It was Blake’s shooting that sparked widespread protests in Wisconsin.
A juror in the Kyle Rittenhouse murder trial in Wisconsin was booted from the case Thursday morning after he acknowledged that he told a tasteless joke to a deputy.
The man, referred to a juror No. 7, was dismissed after he was questioned by Kenosha County Circuit Court Judge Bruce Schroeder.
The juror said his ill-attempt at humor was about Kenosha police officers shooting Jacob Blake, a 29-year-old Black man, in August 2020, a shooting that left Blake paralyzed and set off days of violent protests in Kenosha that culminated with Rittenhouse allegedly killing two protesters and wounding a third.
“It appears that the appearance of bias is present and it would seriously undermine the outcome of the case. So that in itself would be sufficient charge for discharge,” Schroeder told the juror.
The juror responded that “my feeling is it has nothing to do with the case.” He declined to retell the joke when asked to.
Earlier in the hearing, prosecutor Thomas Binger said the man told the joke to a deputy escorting him to his vehicle after court on Tuesday evening. Binger said he was told the joke went something along the lines of, “‘Why did the Kenosha police shoot Jacob Blake seven times? Because they ran out of bullets.'”
“The joke is in bad taste. There are a plethora of bad jokes out there about everything to do with all of this. This is one of them,” Binger said.
Defense attorneys initially objected to the juror being removed and asked that the panelist repeat the joke so they could hear what was allegedly said. When the juror refused, defense attorney Corey Chirafisi relented and agreed the juror should be dismissed.
“I think we’re at a disadvantage and I suppose his unwillingness could be taken in the worst light. So, based on the unwillingness at this point, I think it probably the proper course,” Chirafisi said.

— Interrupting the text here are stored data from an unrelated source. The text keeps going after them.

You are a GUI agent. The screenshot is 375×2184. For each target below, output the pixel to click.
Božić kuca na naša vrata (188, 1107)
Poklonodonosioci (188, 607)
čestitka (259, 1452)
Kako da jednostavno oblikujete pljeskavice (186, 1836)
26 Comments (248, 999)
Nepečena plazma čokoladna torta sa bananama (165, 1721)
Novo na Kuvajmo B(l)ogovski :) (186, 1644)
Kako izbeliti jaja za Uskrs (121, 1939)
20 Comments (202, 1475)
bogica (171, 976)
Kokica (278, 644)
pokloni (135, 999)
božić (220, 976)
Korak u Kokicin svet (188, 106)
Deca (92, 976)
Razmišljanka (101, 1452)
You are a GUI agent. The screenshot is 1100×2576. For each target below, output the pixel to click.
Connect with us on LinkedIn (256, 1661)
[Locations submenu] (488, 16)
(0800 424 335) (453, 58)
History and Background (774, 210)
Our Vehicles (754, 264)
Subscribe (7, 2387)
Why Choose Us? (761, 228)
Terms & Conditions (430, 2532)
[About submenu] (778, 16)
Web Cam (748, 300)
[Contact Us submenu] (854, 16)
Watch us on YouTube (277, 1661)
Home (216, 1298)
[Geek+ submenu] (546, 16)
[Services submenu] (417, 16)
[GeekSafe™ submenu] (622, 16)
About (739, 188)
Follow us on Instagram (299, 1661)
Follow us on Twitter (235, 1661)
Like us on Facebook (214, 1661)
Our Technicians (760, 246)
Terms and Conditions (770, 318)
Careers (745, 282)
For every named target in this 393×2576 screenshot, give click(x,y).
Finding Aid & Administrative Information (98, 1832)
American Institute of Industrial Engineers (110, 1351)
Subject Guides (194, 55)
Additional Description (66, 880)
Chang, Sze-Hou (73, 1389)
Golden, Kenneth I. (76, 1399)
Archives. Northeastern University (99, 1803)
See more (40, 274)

The bombshell decision to remove the juror also came a day after Schroeder scolded Binger for attempting to introduce hearsay evidence into the trial.
Schroeder reminded the attorneys in the case that the trial is being televised nationwide and noted that he heard one TV news commentator saying that “‘this is the most divisive case in the country today.'”
“So, anything that undermines public confidence in what happens here is very important,” Schroeder said. “It’s important for this town, it’s important for this country to have people have confidence in the result of this trial.”
Rittenhouse has pleaded not guilty to felony charges of first-degree reckless homicide, first-degree intentional homicide and attempted first-degree intentional homicide. He has also pleaded not guilty to a misdemeanor charge of possession of a firearm by an individual under the age of 18, and an infraction of violating a curfew that was imposed on the city at the time.
Rittenhouse, who was then 17, is accused of killing protesters Anthony Huber, 26, and Joseph Rosenbaum, 36, with an AR-style semiautomatic rifle during a demonstration over the police shooting of Blake that turned violent and destructive on Aug. 25, 2020. He is also accused of severely wounding another protester, Gaige Grosskreutz, 27.
The now 18-year-old Rittenhouse of Antioch, Illinois, claims he went to Kenosha in answer to an online call for armed “patriots” to help protest lives and property in the city. Rittenhouse claims he shot the three men in self-defense.